**Exercise task:** Copy out the entries word for word, starting at the first line and stopping after the line that contains "Remove the Europe".

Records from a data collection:
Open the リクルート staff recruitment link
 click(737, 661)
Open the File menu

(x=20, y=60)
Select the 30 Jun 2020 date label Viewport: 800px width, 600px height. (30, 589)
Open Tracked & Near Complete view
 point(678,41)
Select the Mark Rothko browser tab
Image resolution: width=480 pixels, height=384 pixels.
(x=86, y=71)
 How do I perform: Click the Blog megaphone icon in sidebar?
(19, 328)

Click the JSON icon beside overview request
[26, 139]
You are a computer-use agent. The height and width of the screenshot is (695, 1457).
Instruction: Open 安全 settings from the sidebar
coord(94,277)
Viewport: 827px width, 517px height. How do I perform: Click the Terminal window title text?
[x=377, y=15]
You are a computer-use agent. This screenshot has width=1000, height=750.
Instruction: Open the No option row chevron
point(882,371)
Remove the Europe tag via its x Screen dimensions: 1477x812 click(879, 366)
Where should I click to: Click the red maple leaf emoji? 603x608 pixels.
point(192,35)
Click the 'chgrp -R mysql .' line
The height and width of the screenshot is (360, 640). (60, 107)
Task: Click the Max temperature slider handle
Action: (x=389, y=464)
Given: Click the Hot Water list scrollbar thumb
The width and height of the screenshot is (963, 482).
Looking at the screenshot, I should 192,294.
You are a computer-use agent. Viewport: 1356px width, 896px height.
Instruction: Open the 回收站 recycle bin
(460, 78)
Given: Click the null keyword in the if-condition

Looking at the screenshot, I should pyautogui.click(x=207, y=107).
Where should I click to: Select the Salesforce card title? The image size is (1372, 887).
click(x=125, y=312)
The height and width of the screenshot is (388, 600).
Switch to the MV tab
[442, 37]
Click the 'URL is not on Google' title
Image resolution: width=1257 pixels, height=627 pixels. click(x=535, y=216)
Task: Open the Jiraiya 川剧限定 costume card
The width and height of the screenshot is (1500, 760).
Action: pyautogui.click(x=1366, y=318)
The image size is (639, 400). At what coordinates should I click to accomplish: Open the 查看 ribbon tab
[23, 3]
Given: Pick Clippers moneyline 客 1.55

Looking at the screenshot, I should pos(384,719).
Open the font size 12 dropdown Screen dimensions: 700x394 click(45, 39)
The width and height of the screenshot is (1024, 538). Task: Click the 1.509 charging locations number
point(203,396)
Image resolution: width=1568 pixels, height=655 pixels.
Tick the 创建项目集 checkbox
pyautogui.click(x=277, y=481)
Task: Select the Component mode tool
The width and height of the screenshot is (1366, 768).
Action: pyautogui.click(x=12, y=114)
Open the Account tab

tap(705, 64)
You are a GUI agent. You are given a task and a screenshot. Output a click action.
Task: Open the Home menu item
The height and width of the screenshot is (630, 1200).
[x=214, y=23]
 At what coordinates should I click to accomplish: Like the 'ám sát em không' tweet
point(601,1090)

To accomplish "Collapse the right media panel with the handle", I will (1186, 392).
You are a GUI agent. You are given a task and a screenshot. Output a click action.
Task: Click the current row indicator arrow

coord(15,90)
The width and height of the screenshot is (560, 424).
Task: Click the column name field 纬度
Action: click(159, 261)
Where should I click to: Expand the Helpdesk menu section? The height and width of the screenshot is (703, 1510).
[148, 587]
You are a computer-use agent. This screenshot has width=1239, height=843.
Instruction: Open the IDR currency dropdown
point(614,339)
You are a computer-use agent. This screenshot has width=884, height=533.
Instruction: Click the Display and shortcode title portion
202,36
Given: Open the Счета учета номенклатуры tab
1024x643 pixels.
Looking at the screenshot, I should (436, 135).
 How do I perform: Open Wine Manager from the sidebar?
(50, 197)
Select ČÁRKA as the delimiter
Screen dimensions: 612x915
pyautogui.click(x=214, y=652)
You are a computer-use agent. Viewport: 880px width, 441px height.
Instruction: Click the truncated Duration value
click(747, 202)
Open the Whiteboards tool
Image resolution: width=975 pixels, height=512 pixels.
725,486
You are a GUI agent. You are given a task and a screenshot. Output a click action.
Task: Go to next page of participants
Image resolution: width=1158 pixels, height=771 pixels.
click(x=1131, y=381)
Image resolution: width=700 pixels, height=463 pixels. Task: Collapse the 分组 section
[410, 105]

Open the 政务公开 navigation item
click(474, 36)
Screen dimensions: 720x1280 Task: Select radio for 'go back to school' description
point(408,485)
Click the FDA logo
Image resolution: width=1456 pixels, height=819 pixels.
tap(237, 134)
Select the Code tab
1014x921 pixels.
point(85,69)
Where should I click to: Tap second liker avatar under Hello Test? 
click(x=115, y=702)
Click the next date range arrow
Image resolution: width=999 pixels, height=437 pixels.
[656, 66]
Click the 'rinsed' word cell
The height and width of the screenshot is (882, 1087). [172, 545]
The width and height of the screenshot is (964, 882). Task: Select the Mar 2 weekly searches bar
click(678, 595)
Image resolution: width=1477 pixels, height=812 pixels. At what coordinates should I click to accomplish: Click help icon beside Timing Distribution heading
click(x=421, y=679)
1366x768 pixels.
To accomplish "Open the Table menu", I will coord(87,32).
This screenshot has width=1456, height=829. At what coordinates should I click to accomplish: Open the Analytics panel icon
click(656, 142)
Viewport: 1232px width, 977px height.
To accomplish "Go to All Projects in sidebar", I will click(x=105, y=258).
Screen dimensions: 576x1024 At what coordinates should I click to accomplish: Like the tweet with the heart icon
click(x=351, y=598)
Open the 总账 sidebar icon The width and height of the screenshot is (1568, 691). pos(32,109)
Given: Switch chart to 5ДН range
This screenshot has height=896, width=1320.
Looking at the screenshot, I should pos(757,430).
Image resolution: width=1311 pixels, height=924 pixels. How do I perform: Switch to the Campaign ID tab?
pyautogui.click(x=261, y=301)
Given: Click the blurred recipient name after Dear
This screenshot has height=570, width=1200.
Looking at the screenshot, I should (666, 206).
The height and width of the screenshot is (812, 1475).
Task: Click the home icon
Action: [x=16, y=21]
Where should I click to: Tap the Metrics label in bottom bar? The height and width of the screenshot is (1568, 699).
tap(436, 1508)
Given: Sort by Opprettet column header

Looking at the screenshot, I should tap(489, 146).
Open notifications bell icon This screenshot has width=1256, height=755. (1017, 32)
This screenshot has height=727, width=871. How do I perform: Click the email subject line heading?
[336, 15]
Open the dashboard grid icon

**Full output:**
Open the リクルート staff recruitment link
 click(737, 661)
Open the File menu

(x=20, y=60)
Select the 30 Jun 2020 date label Viewport: 800px width, 600px height. (30, 589)
Open Tracked & Near Complete view
 point(678,41)
Select the Mark Rothko browser tab
Image resolution: width=480 pixels, height=384 pixels.
(x=86, y=71)
 How do I perform: Click the Blog megaphone icon in sidebar?
(19, 328)

Click the JSON icon beside overview request
[26, 139]
You are a computer-use agent. The height and width of the screenshot is (695, 1457).
Instruction: Open 安全 settings from the sidebar
coord(94,277)
Viewport: 827px width, 517px height. How do I perform: Click the Terminal window title text?
[x=377, y=15]
You are a computer-use agent. This screenshot has width=1000, height=750.
Instruction: Open the No option row chevron
point(882,371)
Remove the Europe tag via its x Screen dimensions: 1477x812 click(879, 366)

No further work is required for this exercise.